- WORK TO COMPLETE: In the material below, find the line with "Focus the Host input containing @" and the line with "Given: Enable the Use custom font checkbox", then output those two lines and every line between them, exactly.

- STUDY MATERIAL:
★ ★ ★ ★ ★ ★ ★

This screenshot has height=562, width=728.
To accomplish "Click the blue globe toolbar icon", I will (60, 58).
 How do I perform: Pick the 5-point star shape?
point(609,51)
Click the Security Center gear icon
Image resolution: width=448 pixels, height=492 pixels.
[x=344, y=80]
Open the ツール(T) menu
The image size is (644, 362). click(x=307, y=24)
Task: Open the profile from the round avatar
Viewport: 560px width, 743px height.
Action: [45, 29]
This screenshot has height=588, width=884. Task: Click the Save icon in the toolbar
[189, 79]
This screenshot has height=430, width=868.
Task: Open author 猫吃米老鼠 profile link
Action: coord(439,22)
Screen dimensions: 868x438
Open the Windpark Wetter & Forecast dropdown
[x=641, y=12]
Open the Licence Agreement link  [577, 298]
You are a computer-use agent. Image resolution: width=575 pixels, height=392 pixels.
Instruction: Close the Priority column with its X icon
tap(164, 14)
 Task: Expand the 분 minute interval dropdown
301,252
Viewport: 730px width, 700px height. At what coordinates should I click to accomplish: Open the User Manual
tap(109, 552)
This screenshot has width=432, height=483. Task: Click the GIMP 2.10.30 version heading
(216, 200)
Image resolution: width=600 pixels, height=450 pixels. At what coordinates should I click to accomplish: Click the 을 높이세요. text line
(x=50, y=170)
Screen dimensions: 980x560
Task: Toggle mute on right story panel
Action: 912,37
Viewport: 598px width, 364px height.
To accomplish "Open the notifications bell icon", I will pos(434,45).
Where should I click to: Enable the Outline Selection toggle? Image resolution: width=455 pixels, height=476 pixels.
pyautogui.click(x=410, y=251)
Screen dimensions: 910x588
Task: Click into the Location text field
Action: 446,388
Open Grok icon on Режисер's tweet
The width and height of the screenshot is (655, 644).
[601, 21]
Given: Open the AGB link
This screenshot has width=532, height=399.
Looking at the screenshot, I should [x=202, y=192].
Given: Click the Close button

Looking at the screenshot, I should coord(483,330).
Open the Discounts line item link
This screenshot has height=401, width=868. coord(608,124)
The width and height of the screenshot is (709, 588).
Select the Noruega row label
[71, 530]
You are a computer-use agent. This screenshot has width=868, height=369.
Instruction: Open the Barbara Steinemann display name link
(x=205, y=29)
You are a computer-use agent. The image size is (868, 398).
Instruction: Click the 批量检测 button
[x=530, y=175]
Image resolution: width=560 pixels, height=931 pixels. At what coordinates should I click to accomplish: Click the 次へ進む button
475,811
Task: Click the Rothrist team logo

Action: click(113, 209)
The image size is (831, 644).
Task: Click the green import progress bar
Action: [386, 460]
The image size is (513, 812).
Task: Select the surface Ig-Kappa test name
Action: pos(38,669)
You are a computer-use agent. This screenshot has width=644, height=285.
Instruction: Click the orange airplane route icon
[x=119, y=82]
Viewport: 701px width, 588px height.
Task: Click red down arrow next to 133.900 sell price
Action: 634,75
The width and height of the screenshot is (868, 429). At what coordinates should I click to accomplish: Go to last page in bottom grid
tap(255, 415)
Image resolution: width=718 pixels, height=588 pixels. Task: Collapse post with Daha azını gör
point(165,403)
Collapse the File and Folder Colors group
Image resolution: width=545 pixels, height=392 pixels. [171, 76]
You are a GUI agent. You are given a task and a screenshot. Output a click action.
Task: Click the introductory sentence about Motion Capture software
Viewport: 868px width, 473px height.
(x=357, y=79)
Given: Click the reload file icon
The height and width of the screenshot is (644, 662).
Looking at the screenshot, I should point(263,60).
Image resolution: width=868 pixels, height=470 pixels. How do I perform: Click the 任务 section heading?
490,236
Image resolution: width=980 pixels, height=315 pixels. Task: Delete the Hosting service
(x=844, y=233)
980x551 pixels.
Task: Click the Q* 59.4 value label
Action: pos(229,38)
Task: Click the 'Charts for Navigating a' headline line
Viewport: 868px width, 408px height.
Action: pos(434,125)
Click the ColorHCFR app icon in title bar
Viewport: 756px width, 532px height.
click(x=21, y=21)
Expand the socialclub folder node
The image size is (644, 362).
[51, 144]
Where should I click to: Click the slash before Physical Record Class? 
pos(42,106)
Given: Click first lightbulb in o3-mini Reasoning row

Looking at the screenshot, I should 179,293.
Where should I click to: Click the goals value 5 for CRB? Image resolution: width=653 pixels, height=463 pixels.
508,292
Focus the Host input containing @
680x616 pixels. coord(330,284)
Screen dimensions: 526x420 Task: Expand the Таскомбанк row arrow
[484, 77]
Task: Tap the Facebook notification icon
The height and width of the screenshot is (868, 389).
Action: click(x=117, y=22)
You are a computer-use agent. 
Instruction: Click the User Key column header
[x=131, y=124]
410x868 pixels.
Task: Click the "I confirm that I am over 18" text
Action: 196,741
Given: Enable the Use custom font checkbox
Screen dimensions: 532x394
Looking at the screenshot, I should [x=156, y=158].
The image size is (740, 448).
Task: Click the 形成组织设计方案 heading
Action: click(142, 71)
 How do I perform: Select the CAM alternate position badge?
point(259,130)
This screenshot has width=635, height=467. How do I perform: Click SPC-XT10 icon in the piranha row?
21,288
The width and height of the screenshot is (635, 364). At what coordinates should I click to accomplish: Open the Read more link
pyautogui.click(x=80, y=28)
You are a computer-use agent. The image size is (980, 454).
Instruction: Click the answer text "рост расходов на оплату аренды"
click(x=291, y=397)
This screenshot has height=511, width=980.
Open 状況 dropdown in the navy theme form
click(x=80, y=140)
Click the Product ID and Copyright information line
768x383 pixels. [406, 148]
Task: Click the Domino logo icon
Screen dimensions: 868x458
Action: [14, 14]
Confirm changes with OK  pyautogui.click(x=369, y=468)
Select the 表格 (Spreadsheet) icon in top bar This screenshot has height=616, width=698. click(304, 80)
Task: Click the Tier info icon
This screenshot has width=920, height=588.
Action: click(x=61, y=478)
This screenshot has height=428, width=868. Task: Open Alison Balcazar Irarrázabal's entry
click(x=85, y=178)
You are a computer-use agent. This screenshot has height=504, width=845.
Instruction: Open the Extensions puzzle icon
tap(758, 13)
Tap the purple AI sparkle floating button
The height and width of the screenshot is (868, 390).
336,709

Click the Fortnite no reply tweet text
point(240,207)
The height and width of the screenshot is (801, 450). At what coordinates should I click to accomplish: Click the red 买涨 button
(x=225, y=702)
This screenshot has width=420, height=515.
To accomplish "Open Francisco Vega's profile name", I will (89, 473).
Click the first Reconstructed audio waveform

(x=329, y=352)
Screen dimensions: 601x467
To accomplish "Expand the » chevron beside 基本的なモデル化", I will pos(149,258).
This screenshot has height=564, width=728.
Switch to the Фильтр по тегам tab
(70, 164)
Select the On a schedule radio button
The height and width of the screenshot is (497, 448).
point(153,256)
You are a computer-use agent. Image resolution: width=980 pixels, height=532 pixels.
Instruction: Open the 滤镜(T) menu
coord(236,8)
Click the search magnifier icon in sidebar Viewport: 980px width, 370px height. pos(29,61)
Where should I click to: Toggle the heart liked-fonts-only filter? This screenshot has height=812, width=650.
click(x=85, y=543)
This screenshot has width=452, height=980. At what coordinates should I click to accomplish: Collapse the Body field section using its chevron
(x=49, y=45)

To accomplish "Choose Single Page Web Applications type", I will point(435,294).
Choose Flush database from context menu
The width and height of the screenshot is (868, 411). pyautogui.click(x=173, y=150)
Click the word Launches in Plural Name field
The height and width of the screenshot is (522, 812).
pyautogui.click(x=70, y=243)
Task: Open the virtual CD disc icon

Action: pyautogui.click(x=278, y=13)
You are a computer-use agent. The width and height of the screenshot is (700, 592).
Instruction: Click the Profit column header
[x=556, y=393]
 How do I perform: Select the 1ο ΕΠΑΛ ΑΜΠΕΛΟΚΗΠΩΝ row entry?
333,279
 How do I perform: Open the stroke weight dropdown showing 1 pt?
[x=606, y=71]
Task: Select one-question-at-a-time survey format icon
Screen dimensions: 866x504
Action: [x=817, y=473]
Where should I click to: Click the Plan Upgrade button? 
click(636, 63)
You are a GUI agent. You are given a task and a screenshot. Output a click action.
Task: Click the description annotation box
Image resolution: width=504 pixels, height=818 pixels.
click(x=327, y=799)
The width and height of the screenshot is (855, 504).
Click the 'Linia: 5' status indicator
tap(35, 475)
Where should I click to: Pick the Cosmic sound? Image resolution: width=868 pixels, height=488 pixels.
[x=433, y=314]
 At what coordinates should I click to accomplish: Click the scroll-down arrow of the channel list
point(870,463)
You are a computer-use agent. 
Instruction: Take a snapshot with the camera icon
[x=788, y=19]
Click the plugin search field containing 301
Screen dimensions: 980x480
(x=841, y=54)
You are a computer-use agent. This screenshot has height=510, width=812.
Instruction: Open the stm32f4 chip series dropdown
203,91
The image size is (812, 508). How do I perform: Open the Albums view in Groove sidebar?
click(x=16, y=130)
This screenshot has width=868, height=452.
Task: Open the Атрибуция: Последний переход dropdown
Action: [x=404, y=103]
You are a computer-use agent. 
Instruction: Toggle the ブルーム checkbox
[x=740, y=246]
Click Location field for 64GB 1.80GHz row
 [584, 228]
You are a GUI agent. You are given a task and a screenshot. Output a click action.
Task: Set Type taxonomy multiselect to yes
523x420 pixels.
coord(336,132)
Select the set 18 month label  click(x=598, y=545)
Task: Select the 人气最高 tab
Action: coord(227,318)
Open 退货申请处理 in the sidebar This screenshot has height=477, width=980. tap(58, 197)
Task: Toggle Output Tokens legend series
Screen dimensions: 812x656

★ ★ ★ ★ ★ ★ ★

- FINISHED EXERCISE:
Focus the Host input containing @
680x616 pixels. coord(330,284)
Screen dimensions: 526x420 Task: Expand the Таскомбанк row arrow
[484, 77]
Task: Tap the Facebook notification icon
The height and width of the screenshot is (868, 389).
Action: click(x=117, y=22)
You are a computer-use agent. 
Instruction: Click the User Key column header
[x=131, y=124]
410x868 pixels.
Task: Click the "I confirm that I am over 18" text
Action: 196,741
Given: Enable the Use custom font checkbox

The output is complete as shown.